Tuesday, December 6, 2011

"A Welcoming Home for Homeless Catholics"/Inclusive Catholc Masses in Australia in Advent/Welcome to the Growing Catholic Network of Inclusive Catholic Communities


A welcoming place for "Homeless Catholics"...

"Greg Reynolds[1] chose the First Sunday of Advent as a fitting time to celebrate the Inaugural Mass for Inclusive Catholics. After all, Advent is a time of anticipation and expectation. It is a time to consider our inner yearnings and allow the reality of who we truly are to emerge. It allows us the space to ponder where Christ is in our lives today and what it is we deeply long for from our God. We can also ask ourselves what our role is in making God's presence tangible in our communities. The inclusiveness of this particular gathering certainly contributed to God's presence being felt by all."

"Around 120 people came from far and wide to attend this historical event at Caulfield in Melbourne. Immediately when people entered the hall there was a buzz of welcome and familiarity. For some it was as if they were coming home after having broken ties with their church community for many years. One person had described herself as a 'homeless Catholic' as she did not feel she belonged in her parish. This, I believe, is quite apt of how many Catholics are feeling today and this, then, explains why the churches are being deserted and people are seeking alternative forms of spirituality in different settings."

"Many people feel distressed, disillusioned and disturbed by some of the church's teachings — particularly those relating to women, people of same sex orientation, divorcees etc. Of course, many more are outraged by how the sex abuse scandal has been handled by church authorities. Greg Reynolds believes strongly in equality for all people and following the rule of 'what would Jesus do?' As we know, Jesus did not turn anyone away, nor did he put demands or set limitations on who could or could not be part of his community. Let us never forget that Jesus' blood was shed "for you and for all" and not just for the many[2] who fit into the mould of what most church authorities define as suitable to sit at the Eucharistic table. "

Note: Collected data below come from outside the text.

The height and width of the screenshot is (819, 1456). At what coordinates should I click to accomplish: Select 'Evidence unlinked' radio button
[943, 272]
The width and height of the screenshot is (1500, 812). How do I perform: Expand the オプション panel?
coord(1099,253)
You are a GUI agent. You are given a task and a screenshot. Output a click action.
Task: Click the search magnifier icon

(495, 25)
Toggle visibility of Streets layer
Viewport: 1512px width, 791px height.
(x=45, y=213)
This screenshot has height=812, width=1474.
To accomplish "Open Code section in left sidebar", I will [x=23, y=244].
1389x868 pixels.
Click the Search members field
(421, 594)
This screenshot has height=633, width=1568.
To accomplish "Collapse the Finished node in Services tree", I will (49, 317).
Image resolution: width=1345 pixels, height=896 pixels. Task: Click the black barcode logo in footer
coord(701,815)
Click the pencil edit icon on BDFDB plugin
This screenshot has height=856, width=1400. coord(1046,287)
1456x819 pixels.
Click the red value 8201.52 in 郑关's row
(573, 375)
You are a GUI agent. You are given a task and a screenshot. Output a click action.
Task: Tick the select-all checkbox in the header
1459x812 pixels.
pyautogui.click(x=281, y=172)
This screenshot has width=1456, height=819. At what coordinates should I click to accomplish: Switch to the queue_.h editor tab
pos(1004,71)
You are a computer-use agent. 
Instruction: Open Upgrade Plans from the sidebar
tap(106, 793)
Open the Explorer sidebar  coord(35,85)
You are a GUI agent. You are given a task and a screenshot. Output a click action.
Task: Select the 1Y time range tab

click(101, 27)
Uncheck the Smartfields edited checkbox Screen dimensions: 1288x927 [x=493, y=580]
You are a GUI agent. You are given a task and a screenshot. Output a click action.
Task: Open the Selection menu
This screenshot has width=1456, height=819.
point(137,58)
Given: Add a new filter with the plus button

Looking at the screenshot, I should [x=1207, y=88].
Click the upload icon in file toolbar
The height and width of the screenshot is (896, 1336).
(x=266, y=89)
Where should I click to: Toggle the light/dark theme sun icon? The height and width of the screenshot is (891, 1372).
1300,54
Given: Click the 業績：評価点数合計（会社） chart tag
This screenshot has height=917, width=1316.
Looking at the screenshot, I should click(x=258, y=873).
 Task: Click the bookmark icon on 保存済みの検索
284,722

"Greg firmly believes in blurring the distinction between clergy and laity. He is convinced this separation is exaggerated by the use of clerical collars, elaborate vestments, compulsory celibacy and restricting certain tasks to the ordained. In future, for example, he will be encouraging men and women from his community to deliver the homily. There are many capable people who have not attended a seminary, but who quite probably have studied more theology than the ordained. However, an academic background is not what is required to reflect on the lessons of life that speak to those of us in the real world. What is required is a preparedness to share insights and prod the thinking of others by being willing to ask the hard questions — for example, why is it that there are only six sacraments for women and seven for men?"...

Bridget Mary's Reflection:
Way to go, Greg and Melbourne, Australia!
There are millions of homeless Catholics, and the way the present Vatican is going, there will be more and more Catholics fleeing the doors of their local parishes seeking a home where they are welcomed and nutured.
The good news is that within the women priests communities in the United States, there are a growing number of inclusive communities in the United States that welcome all to Christ's table and that use inclusive language. My community,  Mary Mother of Jesus Inclusive Catholic Community, (MMOJ) meets on Sat. for liturgy in Sarasota, Florida in St. Andrew UCC . (starting on Christmas Eve at 4 PM)
 Two married priests and two women priests serve within a leadership circle of around 15 people in a Christ-Centered, Spirit-Empowered, justice-seeking, compassionate. community. Our community ranges in number from around 20-100 in snow-bird season. It is a joy to hear about Greg and the growth our inclusive Catholicism among our sisters and brothers in Melbourne, Australia.